(Stored data)
.....

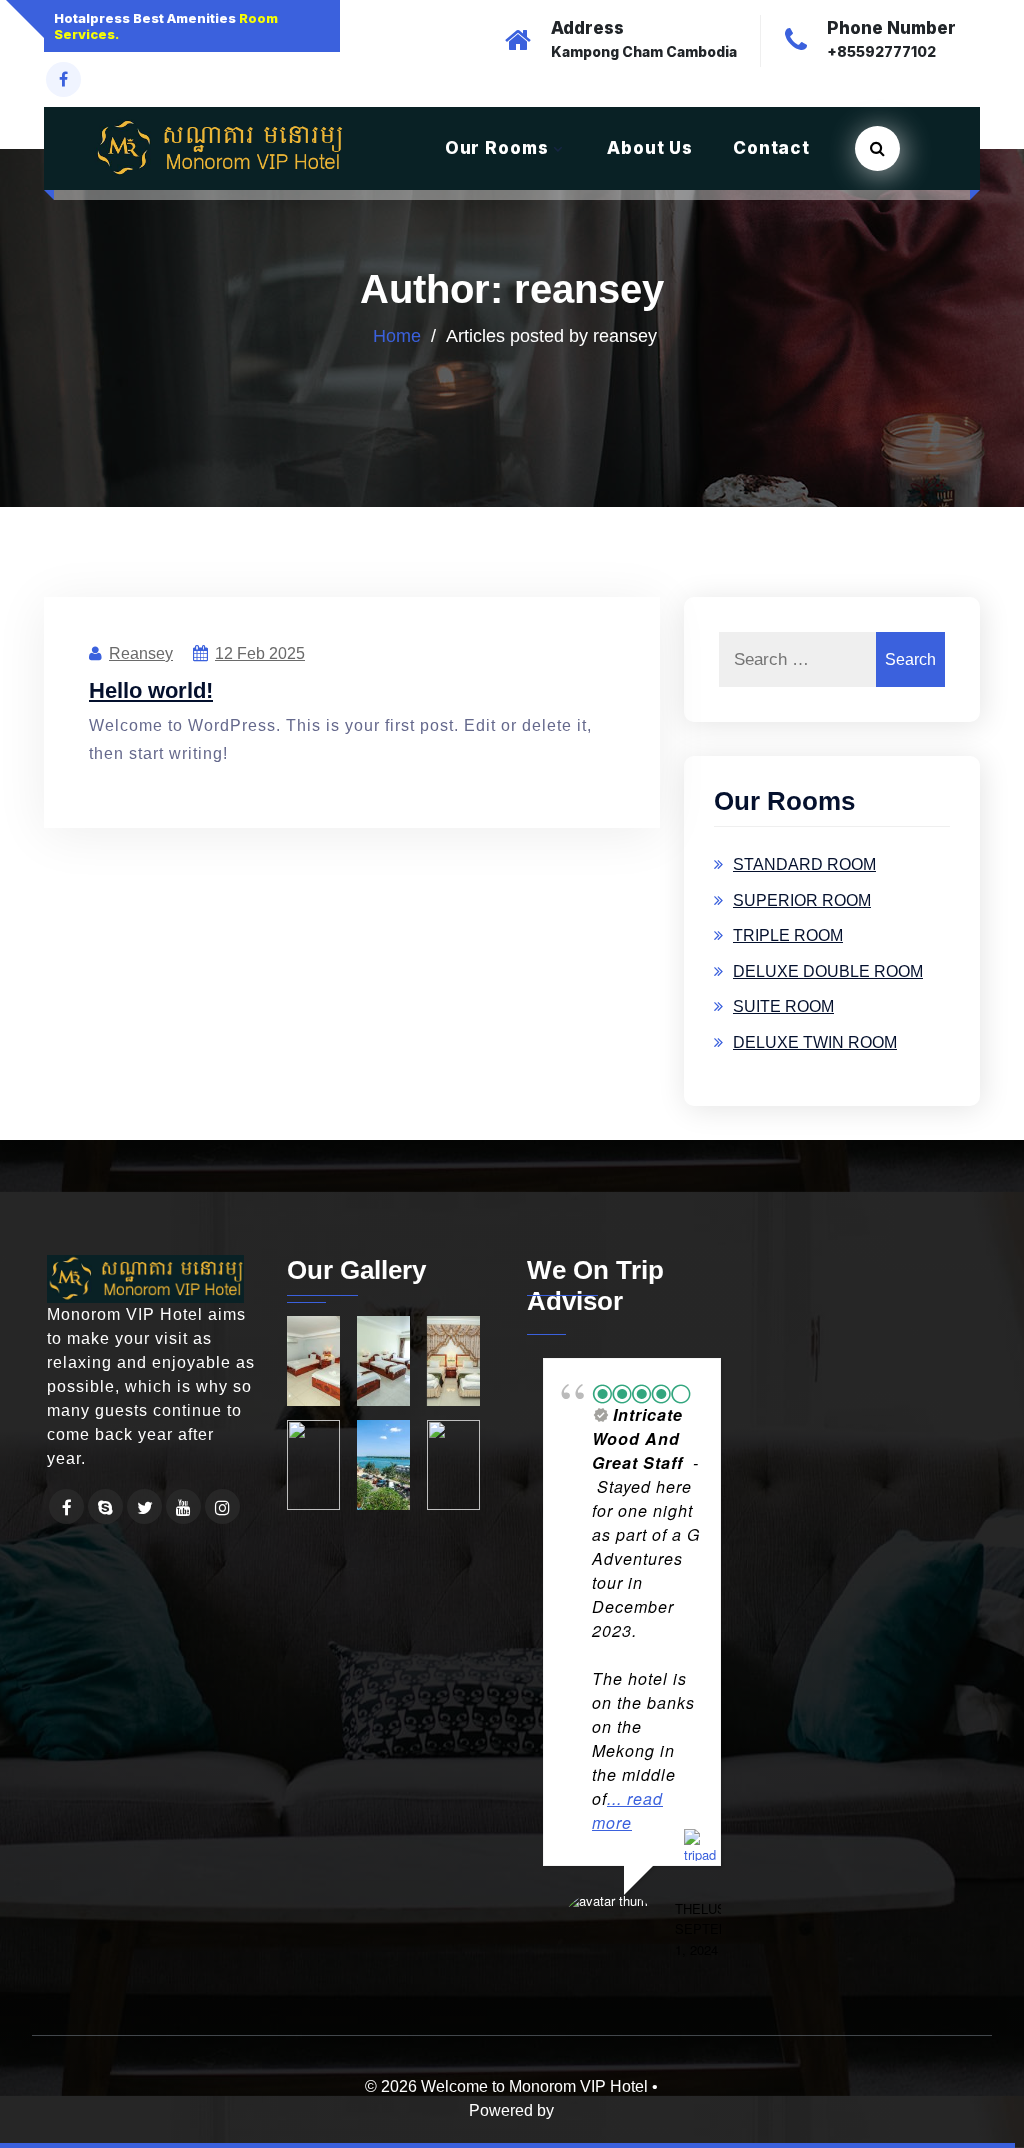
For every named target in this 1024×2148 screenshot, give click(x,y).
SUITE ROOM (783, 990)
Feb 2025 (260, 637)
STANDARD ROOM (804, 848)
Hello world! (151, 674)
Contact (771, 132)
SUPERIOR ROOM (802, 884)
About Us (650, 132)
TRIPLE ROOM (788, 919)
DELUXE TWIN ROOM (815, 1026)
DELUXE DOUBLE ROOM (828, 955)
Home (397, 320)
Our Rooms (497, 132)
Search (910, 643)
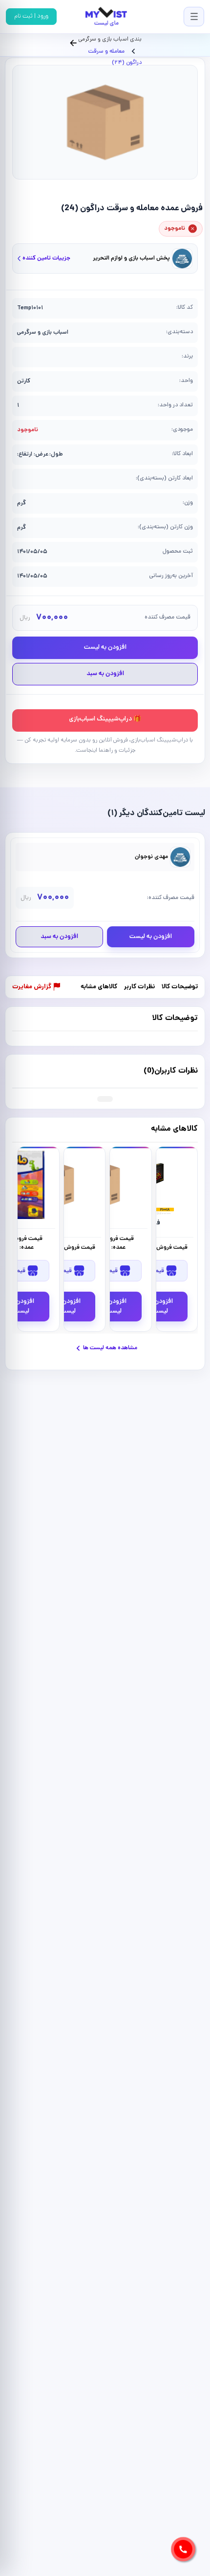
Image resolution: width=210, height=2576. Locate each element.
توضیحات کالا (180, 987)
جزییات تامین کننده (46, 258)
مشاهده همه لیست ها (110, 1348)
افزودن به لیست (105, 647)
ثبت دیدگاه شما (34, 1070)
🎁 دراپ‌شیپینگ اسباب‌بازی (105, 719)
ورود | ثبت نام (31, 16)
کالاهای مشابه (99, 987)
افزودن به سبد (105, 674)
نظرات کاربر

.....

Aim of the task:
Every line above that holds the word "DELUXE" should be copied out.

Answer:
DELUXE TWIN ROOM (815, 1026)
DELUXE DOUBLE ROOM (828, 955)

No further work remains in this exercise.